Sitting in the IT Roundtable meeting at Church of the Resurrection in Kansas City and loving all these geeks with laptops and passion for ministry technology. Looking forward to two days of sharing best practices for enabling ministries.
David Drinnon was kind enough to reference a comment I left on his site in a fine post this morning on building site maps and information architecture. In it he even calls me a friend!
What I love about blogging is that I left a partially thought through comment on his site last week and then he gives me kudos today and places my thoughts alongside his wisdom such that I come out looking like a champ! The reality is that he has some great nuggets in that little post including Web Sort and Adobe’s Website Production Management Techniques.

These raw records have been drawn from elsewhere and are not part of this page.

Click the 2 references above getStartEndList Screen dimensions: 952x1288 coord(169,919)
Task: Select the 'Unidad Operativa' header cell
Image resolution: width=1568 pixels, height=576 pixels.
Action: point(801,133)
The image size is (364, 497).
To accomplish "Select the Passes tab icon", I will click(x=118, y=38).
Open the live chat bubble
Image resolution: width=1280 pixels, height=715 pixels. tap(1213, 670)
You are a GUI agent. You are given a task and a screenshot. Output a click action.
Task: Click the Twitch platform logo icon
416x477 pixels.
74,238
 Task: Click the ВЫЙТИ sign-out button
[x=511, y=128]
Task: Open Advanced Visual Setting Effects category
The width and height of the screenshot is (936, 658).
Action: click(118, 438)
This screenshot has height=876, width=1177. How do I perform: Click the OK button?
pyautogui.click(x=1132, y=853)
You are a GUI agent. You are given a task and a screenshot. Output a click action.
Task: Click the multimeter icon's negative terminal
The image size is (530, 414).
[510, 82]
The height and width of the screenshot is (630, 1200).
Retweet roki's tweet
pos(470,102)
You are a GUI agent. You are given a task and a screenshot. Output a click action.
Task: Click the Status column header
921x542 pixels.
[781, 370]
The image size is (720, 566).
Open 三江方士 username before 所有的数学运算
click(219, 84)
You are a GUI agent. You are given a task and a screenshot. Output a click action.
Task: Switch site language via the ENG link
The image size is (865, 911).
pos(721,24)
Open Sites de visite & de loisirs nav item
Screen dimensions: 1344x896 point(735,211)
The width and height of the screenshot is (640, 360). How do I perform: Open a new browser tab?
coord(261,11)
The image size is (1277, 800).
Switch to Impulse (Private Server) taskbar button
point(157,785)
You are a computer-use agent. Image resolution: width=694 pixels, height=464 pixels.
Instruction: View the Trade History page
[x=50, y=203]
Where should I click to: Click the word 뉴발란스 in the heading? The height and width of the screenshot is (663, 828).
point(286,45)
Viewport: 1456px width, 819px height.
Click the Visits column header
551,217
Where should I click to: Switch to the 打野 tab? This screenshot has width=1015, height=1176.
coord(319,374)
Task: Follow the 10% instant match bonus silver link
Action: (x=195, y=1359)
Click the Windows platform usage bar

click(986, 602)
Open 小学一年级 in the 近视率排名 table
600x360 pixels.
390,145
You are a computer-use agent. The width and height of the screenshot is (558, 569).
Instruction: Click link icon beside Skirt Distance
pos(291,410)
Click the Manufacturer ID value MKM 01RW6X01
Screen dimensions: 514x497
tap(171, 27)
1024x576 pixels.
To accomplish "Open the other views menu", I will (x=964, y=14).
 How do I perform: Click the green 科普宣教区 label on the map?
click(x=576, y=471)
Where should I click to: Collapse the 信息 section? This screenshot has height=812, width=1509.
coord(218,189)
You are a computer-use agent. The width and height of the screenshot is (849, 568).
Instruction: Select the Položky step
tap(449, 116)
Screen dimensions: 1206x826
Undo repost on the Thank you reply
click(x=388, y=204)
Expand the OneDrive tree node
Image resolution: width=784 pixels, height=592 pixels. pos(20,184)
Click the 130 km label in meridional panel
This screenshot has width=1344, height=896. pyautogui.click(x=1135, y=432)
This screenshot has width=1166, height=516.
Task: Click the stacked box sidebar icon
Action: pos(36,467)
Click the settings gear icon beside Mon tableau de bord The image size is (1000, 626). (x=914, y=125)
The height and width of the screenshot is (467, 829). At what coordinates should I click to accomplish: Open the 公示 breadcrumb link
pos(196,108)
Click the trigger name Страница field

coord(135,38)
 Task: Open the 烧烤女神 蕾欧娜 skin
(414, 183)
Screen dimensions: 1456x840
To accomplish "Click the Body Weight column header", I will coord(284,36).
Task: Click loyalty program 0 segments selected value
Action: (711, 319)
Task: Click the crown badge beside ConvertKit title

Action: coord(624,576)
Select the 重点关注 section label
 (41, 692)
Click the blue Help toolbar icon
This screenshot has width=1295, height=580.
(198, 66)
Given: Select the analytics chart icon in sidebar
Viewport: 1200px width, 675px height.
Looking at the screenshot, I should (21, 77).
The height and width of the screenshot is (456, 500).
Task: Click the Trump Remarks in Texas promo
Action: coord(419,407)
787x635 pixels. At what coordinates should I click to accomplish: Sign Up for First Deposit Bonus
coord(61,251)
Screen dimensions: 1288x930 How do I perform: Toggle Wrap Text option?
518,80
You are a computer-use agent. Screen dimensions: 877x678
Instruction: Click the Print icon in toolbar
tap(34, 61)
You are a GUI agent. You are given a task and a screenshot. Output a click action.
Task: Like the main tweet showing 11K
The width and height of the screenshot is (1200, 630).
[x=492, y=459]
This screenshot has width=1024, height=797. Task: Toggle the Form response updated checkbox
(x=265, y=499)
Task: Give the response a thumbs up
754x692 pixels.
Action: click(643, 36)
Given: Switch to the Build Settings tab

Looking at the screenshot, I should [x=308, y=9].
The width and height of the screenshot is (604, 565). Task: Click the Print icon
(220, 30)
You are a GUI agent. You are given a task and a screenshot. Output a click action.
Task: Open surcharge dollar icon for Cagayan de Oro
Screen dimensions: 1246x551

In a beautiful example of what goes around comes around, I am today beginning work with my team on the Information Architecture for a new site we are trying to crank out by the first two weeks in December. David’s help could not have come at a better time!
LifeFaithFusion.com finally launches this weekend to an audience of 10,000+ folks associated with the ministry of Casas Church and Roger Barrier. My favorite UI designer, Christ Merritt of Pixelight Creative, did the design for me last winter. Some projects take much longer and many more hours than ever anticipated, and this is one of those projects that seemed to never want to end. Unfortunately, I brought a friend named Brian Slezak (of the Web Empowered Church and Church of the Resurrection) down this rocky road with me and I will forever be indebted for his service and amazing grace. In spite of it being a painful project, I am pleased with the functionality of the site and the overall result. The client controls all the content management on this site (which uses Typo3) and created all of the in-page graphics themselves, so Chris and I can’t take credit for any of that. They also completely control the sidebars.
I think the site will be a great free resource for younger pastors and prospective seminarians. I really respect Roger Barrier and his soft-spoken but confident approach in sharing his thoughts on the life in Christ. The site is packed with content including Podcasts, Devotionals, and Sermon Series. One of the podcasts includes my sports pastor buddy Derrek Engeler who brought this project to me in the first place. It is always great to get his commentary on almost anything.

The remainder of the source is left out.